_PASSAGE PROVIDED_.
Comment by 20k

1 day ago

What we really we need is some kind of more detailed spec language that doesn't have edge cases, where we describe exactly what we expect the generated code to do, and then formally verify that the now generated code matches the input spec requirement. It'd be super helpful to have something more formal with no ambiguity, especially because the english language tends to be pretty ambiguous in general which can result in spec problems

I also tend to find especially that there's a lot of cruft in human written spec languages - which makes them overly verbose once you really get into the details of how all of this works, so you could chop a lot of that out with a good spec language

I nominate that we call this completely novel, evolving discipline: 'programming'

There are languages like Dafny that permit you to declare pre- and post-conditions for functions. Dafny in particular tries to automatically verify or disprove these claims with an SMT solver. It would be neat if LLMs could read a human-written contract and iterate on the implementation until it's provably correct. I imagine you'd have much higher confidence in the results using this technique, but I doubt that available models are trained appropriately for this use case.

> What we really we need is some kind of more detailed spec language that doesn't have edge cases, where we describe exactly what we expect the generated code to do, and then formally verify that the now generated code matches the input spec requirement.

That's theorem provers and they're awful for anything of any reasonable complexity.

  • That's any programming language, really [1]. Any website contains millions of "proofs", not all of them are useful. Choosing what needs to be proven is hard. And the spectrum of languages/type systems and their usability as either is more explored nowadays than it used to be. If you don't likue coq, you can look for agda. If agda is too far for you, you can look for Haskell. If that's still impractical, there's rust or f#, etc... The tradeoff you have between "convenient for expressing proofs" and "convenient for programming" has many options.

_GIVEN DATA_.
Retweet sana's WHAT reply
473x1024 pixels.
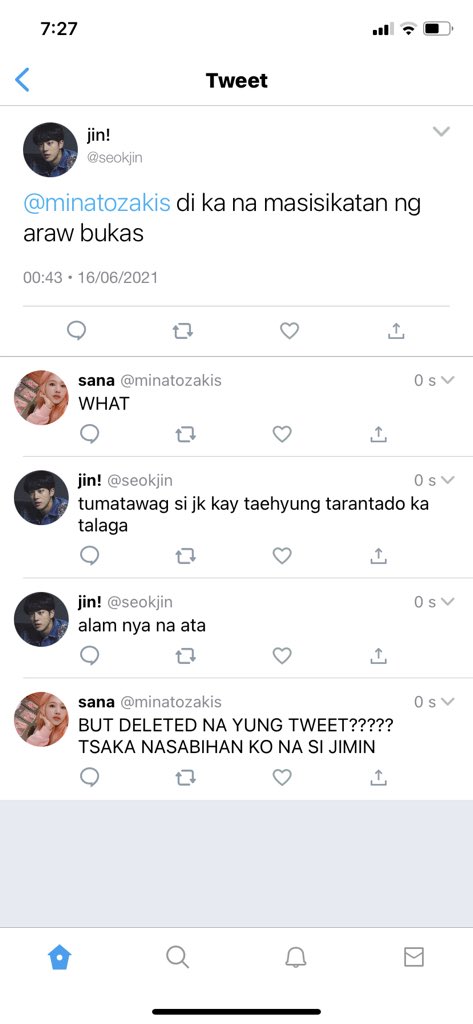pyautogui.click(x=186, y=434)
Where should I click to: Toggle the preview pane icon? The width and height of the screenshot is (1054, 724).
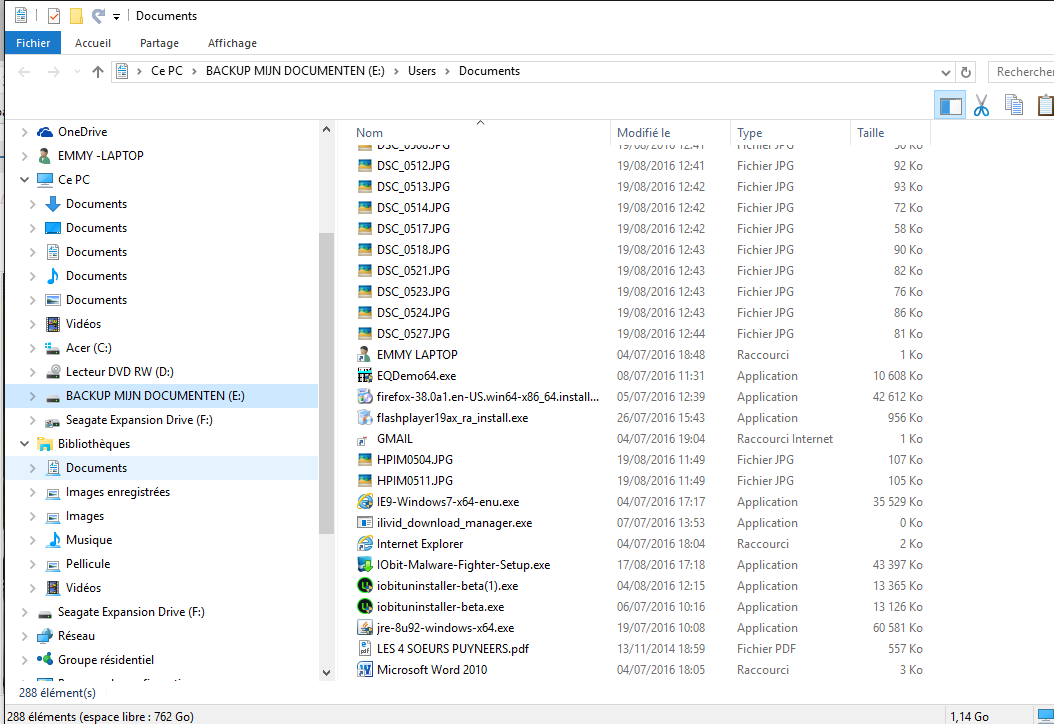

_REQUIRED WORK_.
a - Please echo the forum thread on spec languages word for word, starting at "There are languages" and ending at "this use case.".
b - According to the forum thread on spec languages, what does Dafny use to try to verify or disprove claims about functions?

_WRITTEN RESPONSES_.
a -
There are languages like Dafny that permit you to declare pre- and post-conditions for functions. Dafny in particular tries to automatically verify or disprove these claims with an SMT solver. It would be neat if LLMs could read a human-written contract and iterate on the implementation until it's provably correct. I imagine you'd have much higher confidence in the results using this technique, but I doubt that available models are trained appropriately for this use case.

b - An SMT solver.